Under this, it is prohibited to employ children who have not completed their fourteenth year, in some specified occupations or professions. There is a list of selected professions where children below the age of 14 can strictly not be employed. For the occupations that do allow their employment, proper and appropriate working conditions need to be maintained. This Act not only restricts the employment of children but also takes the offender into account. Any person who engages in forceful or bonded employment of children under 14 years of age is eligible for a valid prison term as a criminal punishment.

The Prohibition of Child Marriage Act, 2005:

Child marriage had been a prevalent practice in India for a very long time. It was curtailed a little when the Prohibition of Child Marriage Act came into action on March 1, 2005. The enactment of this act provided solace to a majority of underage girls. Though we can’t say that the number of child marriages in India has gone down greatly, the situation has improved a lot. It strictly prohibits the practice and classifies it as a criminal offense.

For the marriages already solemnized before the enactment of the act, it gives a complete right to both parties to declare it null and void if either partner was a child at the time of marriage. This has provided a silver lining for so many underage children stuck in this unethical practice. This practice is deeply rooted in the Indian mindset, especially in rural areas. There is a long way to go before we can fully eradicate it.

The Protection of Children from Sexual Offences Act, 2012:

With almost one in every two children in India being a victim of sexual assault, rights and rules against it are a must. The Protection of Children from Sexual Offences Act, often abbreviated as the POCSO Act, was enacted on November 14, 2012. This Act generalizes and neutralizes gender for the legal framework and proceedings available for sexual abuse. It states that sexual abuse towards children of any gender should be reported as soon as one gets knowledge of the same.
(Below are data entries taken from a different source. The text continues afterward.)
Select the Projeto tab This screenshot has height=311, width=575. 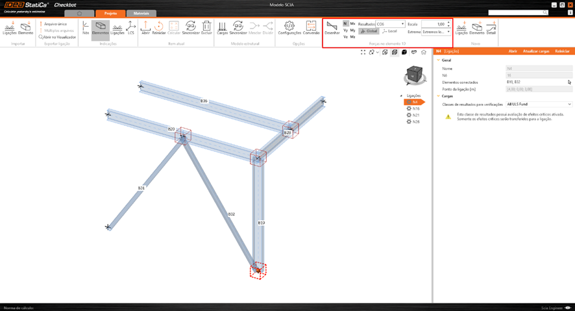point(110,13)
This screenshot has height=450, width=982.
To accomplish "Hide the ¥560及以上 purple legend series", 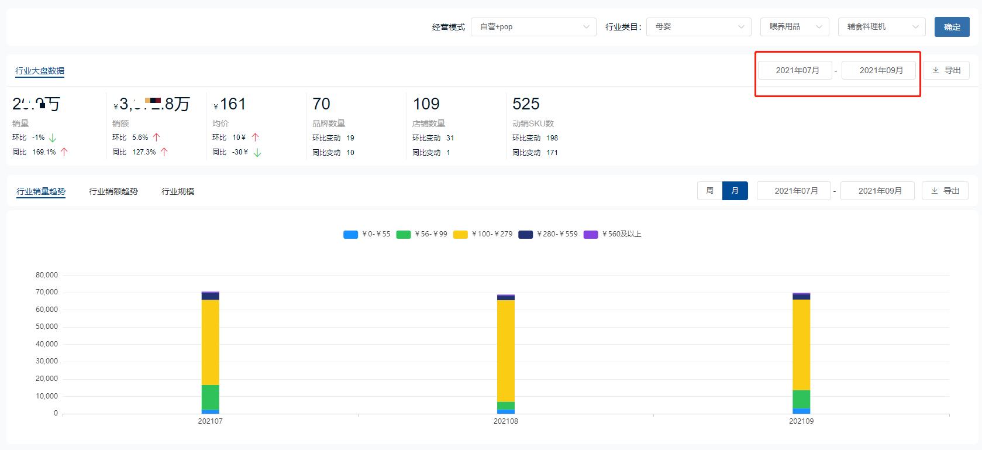I will (x=591, y=235).
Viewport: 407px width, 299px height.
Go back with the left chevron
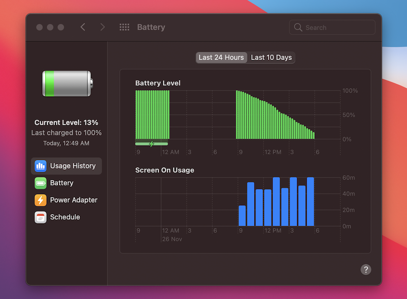[x=83, y=28]
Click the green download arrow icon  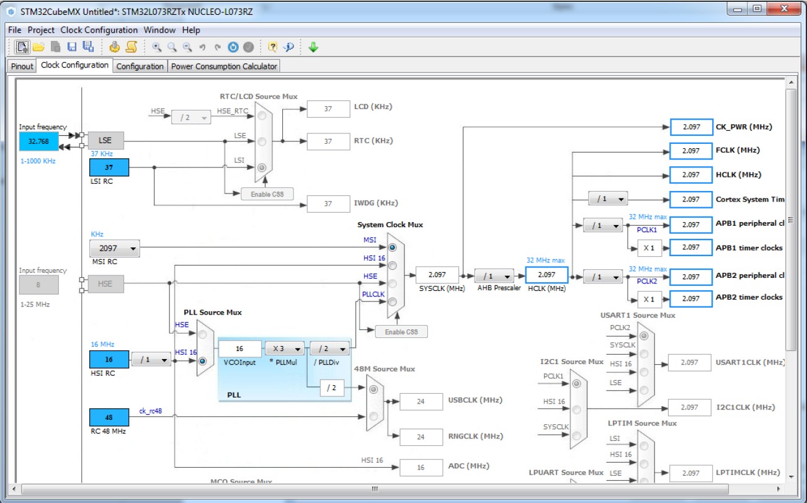(313, 47)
If there is someone who has knowledge about any kind of sexual abuse against a minor and fails to report it, they will be punishable under this Act. The reporting may or may not disclose all information about the victim. Under section 23 of the POCSO Act, it is not mandatory to disclose the details of the victim, and they can stay confidential. This essential law to protect children in the country is very important in current times.


When we look at the state of our country around 15-20 years ago, we can notice a change in the scenario of child exploitation and abuse. At that time, crimes against children like kidnapping, underage marriages, and bonded labor were very common things. The situation has improved in the last 20 years only because it was around this time that these legal rights were established. Taking action against something so deep-rooted in society takes a lot of time. Change occurs slowly.

The laws, rights, and acts that the Indian legal system has implemented in the country act as initial steps for making the necessary changes. Although we have a long way to go as a country, we can still say that our legal system has done a decent job in maintaining a little more peace than we used to have around here.